A six-year study conducted by French doctors into a new chemotherapy combination for advanced malignant mesothelioma found that bevacizumab added to standard care improved patient survival by inhibiting a vascular endothelial growth factor. The study, “Bevacizumab for newly diagnosed pleural mesothelioma in the Mesothelioma Avastic Cisplatin Pemetrexed Study (MAPS): a randomized controlled, open-label, phase 3 trial,” was published in the journal The Lancet.
The vascular endothelial growth factor promotes the growth of malignant pleural mesothelioma cells, so targeting this factor further help these patients.
Bevacizumab (Avastin, Genentech) is a U.S. Food and Drug Administration (FDA)-approved angiogenesis inhibitor, a drug that slows the growth of new blood vessels. It is approved for a number of cancers, including certain colon, lung, and ovarian cancers. Specifically, bevacizumab is a recombinant humanized monoclonal antibody that blocks angiogenesis by inhibiting the vascular endothelial growth factor A (VEGF-A).
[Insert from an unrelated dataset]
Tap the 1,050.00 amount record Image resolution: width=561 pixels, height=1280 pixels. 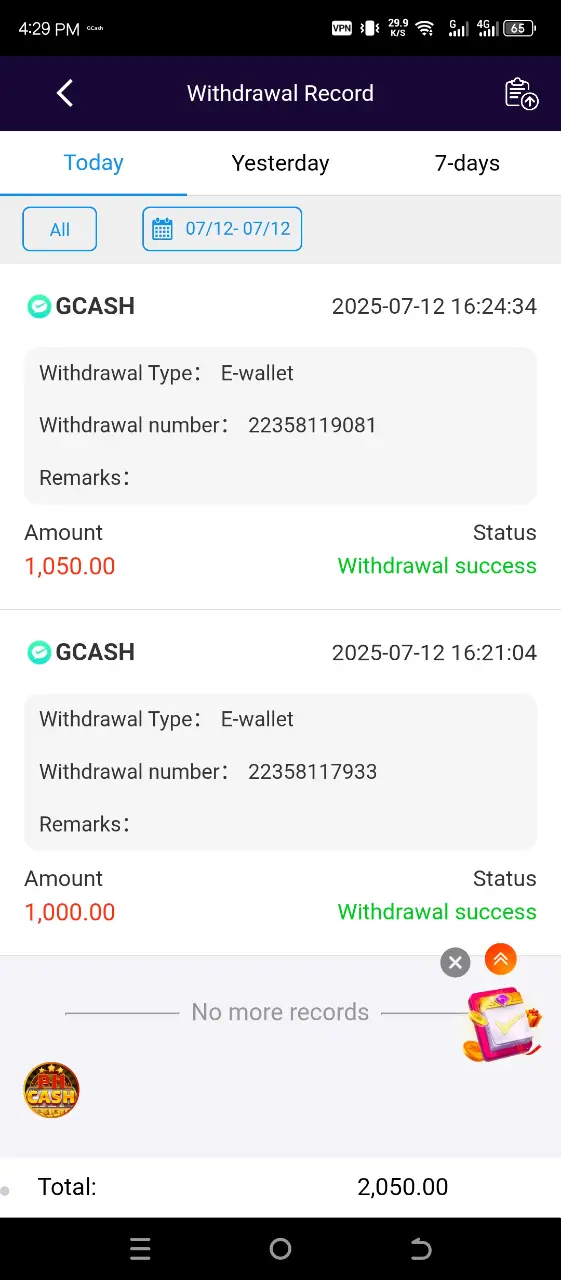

VEGF-A is a chemical signal that stimulates angiogenesis in a variety of diseases, especially in cancer.
With the aim of assessing the effect on survival of bevacizumab when combined with the present standard of care, cisplatin plus pemetrexed (Alimta), as a first-line treatment of advanced malignant pleural mesothelioma, the team of researchers randomly assigned 448 French mesothelioma patients into two groups — those receiving standard care and those also receiving Avastin. The trial was part of the Phase 3 Mesothelioma Avastin Cisplatin Pemetrexed Study (MAPS).
Trial results revealed that patients in the Avastin group lived an average of 2.7 months longer than those in the standard chemotherapy group, which researchers said was the longest overall survival ever reported in a major, controlled trial of advanced mesothelioma.
“Addition of bevacizumab to pemetrexed plus cisplatin significantly improved overall survival in malignant pleural mesothelioma at the cost of expected manageable toxic effects,” wrote the study’s lead author, Dr. Gérard Zalcman, an oncologist and researcher with the University of Caen, according to a press release.
The survival findings are noteworthy, given the marginal effectiveness of the standard chemotherapy regimen in advanced malignant pleural mesothelioma patients.
Malignant pleural mesothelioma is an aggressive cancer with a poor prognosis that is linked to asbestos exposure. The disease is the most common of the four types of mesothelioma, accounting for about 75 percent of the 2,000 cases diagnosed annually in the U.S.